Okwiri Oduor (born 1988/1989) is a Kenyan writer, who won the 2014 Caine Prize for African Writing for her short story, ‘My Father’s Head’. In April 2014 she was named on the Hay Festival's Africa39 list of 39 Sub-Saharan African writers aged under 40 with potential and talent to define trends in African literature, with her story "Rag Doll" being included in the subsequent anthology edited by Ellah Allfrey, Africa39: New Writing from Africa South of the Sahara.

Life
She was born in Nairobi, Kenya. Her novella The Dream Chasers was highly commended in the 2012 Commonwealth Book Prize. Her 2014 Caine Prize entry, "My Father's Head" uses a beautiful and experimental language to explore the theme of loss and repressed memory.
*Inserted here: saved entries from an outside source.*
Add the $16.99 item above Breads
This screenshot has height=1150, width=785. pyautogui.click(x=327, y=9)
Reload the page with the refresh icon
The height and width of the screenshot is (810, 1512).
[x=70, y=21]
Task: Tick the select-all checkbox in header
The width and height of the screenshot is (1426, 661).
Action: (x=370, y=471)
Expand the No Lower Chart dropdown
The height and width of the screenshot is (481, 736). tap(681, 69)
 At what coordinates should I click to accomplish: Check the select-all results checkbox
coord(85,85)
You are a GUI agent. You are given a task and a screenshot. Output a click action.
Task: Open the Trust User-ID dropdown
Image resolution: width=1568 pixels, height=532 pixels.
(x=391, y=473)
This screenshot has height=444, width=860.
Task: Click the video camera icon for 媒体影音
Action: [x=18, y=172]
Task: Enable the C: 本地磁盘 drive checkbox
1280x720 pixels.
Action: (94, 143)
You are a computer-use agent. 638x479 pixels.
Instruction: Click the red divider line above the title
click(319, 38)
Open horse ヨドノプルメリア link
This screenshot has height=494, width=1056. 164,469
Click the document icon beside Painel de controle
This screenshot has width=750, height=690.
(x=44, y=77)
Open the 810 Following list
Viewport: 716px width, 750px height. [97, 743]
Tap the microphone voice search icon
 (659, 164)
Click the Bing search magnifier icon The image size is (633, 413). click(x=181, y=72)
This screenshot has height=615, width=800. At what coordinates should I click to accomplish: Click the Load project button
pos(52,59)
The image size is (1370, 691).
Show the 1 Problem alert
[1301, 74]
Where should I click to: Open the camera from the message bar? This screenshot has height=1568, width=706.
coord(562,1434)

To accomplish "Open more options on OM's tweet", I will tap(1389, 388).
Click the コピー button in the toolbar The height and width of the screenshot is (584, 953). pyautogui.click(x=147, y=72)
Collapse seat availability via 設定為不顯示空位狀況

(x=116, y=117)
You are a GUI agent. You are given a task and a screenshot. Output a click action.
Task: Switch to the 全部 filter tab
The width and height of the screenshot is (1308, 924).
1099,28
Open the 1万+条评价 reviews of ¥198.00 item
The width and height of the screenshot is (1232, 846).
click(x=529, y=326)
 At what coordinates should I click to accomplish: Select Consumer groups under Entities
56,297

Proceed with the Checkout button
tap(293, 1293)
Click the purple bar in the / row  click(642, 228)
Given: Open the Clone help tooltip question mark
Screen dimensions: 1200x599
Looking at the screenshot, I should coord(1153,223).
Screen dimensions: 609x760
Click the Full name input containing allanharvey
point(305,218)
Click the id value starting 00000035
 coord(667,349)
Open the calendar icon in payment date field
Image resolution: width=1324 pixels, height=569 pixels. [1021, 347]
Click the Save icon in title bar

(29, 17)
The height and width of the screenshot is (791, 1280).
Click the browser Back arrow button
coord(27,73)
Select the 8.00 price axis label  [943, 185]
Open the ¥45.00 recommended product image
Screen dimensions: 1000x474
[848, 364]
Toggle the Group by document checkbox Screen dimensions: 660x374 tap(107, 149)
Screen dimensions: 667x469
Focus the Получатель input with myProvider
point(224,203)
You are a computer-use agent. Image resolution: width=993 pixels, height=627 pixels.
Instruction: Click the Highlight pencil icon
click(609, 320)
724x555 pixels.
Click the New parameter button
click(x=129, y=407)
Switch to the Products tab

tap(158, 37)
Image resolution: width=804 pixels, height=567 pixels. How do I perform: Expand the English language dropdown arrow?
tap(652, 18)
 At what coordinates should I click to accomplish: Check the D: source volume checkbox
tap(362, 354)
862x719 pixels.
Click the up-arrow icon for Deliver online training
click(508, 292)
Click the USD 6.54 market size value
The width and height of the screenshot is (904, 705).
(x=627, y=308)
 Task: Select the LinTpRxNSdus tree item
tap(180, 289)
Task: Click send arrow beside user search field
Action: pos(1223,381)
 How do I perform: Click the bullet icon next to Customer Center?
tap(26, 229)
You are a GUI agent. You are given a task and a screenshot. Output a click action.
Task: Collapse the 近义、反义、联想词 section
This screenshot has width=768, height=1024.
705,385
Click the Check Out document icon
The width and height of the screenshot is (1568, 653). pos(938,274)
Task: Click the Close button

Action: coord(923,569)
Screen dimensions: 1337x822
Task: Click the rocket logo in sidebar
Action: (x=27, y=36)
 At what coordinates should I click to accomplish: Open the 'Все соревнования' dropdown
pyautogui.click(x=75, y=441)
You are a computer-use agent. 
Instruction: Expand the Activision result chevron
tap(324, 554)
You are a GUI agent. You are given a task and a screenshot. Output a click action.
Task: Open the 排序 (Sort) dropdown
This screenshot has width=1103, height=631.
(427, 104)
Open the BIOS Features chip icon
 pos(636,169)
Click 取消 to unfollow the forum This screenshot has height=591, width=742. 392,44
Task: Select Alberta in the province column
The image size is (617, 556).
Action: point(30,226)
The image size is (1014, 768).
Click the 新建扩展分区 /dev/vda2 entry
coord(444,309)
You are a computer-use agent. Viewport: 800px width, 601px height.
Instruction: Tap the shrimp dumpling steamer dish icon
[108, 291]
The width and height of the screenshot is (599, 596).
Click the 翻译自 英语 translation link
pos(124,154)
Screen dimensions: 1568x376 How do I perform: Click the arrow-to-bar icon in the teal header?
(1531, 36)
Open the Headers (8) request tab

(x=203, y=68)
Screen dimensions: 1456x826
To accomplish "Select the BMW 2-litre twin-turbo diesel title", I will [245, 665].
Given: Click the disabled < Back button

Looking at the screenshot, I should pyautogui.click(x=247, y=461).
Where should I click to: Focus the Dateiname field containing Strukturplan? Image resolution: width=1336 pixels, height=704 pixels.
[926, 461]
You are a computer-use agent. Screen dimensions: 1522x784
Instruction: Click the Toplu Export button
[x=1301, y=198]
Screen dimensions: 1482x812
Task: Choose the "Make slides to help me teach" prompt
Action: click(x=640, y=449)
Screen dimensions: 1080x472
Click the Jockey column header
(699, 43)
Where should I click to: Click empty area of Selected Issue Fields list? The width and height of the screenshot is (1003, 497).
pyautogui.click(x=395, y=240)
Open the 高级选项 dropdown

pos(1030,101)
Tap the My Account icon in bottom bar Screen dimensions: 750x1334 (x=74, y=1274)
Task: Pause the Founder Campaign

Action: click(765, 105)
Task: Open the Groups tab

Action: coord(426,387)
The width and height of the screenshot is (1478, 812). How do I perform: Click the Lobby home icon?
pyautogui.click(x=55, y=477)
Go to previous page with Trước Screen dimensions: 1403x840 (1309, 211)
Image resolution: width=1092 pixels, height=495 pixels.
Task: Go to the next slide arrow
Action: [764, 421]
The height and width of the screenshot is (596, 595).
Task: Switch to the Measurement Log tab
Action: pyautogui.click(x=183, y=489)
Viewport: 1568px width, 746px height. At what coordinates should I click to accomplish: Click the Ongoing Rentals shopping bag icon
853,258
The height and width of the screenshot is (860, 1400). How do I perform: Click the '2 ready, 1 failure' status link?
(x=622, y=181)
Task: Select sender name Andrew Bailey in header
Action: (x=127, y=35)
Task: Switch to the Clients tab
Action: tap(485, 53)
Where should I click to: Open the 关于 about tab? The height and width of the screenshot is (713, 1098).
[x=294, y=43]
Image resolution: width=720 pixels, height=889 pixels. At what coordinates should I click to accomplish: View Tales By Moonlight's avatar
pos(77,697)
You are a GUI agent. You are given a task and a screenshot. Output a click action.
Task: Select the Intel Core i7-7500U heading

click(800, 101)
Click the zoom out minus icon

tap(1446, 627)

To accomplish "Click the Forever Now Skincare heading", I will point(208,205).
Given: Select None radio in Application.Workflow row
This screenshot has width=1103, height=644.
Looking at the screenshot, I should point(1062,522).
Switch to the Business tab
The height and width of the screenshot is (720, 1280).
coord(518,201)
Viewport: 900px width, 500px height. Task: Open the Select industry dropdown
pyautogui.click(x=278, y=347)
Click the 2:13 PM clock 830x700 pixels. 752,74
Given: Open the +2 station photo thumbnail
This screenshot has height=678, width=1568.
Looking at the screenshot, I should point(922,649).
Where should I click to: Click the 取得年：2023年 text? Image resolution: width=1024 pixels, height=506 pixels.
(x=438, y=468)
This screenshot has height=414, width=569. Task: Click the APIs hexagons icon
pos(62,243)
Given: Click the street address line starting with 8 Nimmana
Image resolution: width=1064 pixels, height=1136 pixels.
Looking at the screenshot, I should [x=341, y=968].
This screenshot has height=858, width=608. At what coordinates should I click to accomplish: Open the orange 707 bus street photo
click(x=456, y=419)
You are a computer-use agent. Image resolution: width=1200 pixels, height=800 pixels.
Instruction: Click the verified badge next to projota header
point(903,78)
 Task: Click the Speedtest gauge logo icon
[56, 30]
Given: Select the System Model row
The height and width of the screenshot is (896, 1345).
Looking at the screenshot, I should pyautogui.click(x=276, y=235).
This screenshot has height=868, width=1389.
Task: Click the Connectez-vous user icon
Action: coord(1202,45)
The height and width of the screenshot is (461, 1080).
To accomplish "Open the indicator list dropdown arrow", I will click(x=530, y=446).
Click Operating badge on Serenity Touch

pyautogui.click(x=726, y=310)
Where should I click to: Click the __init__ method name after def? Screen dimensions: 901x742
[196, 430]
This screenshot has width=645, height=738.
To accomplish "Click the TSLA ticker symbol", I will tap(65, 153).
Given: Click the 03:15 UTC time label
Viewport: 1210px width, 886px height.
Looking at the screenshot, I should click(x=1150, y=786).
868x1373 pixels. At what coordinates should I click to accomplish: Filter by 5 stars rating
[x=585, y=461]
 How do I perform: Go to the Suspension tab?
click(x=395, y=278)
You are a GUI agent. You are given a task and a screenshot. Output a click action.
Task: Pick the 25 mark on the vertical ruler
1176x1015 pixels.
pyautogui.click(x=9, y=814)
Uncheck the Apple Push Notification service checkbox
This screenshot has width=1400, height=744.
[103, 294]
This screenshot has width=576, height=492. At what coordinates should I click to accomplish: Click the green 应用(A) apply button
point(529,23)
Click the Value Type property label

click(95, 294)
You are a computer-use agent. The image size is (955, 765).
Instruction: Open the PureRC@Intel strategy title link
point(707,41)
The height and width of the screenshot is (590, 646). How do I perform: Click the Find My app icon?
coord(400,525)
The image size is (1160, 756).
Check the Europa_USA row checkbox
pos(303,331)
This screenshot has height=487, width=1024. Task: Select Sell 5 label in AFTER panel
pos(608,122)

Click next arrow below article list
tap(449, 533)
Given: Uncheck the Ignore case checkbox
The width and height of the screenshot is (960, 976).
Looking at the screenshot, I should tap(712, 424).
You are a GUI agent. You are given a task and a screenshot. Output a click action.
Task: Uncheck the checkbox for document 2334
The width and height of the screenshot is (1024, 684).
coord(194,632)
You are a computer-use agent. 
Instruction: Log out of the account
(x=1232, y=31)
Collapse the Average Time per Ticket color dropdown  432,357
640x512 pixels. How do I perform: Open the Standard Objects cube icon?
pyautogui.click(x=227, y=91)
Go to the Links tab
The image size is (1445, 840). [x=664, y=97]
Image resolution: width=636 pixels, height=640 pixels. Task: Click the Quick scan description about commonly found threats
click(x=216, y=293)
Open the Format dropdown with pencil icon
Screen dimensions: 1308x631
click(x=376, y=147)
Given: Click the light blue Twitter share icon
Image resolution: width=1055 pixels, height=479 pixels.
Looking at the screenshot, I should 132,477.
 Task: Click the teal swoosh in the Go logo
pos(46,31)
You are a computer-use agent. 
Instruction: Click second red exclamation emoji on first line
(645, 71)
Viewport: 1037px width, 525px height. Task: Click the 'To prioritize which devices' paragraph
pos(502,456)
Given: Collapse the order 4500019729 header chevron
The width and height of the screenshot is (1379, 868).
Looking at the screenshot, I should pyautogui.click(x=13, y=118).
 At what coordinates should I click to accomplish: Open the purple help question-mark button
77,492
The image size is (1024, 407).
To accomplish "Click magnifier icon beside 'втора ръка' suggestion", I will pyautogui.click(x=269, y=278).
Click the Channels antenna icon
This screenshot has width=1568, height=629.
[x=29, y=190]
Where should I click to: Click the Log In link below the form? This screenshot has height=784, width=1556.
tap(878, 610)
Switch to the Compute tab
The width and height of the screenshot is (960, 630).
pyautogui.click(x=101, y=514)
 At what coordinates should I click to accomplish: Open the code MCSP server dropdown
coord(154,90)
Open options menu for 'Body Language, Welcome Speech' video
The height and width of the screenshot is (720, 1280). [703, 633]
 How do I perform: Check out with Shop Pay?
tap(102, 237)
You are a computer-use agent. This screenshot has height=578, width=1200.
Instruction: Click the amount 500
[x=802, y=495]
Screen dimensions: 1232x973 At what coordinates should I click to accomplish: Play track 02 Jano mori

She became the third Kenyan winner of the prize after Binyavanga Wainaina in 2002 and Yvonne Adhiambo Owuor in 2003. Oduor is a 2014 MacDowell Colony fellow.
She is writing a novel.

References

External links
"Kenya’s Okwiri Oduor Wins The 2014 Caine Prize For African Writing", okayafrica

 Aaron Bady, "breathless babbling and blathering about Okwiri Oduor", The New Inquiry, 30 September 2014.
 Chris Brazier, "A word with Okwiri Oduor", New Internationalist, October 2014.
 Webcast at the Library of Congress, 17 April 2015

Living people
MacDowell Colony fellows
People from Nairobi
Year of birth uncertain
Kenyan writers
Caine Prize winners
Year of birth missing (living people)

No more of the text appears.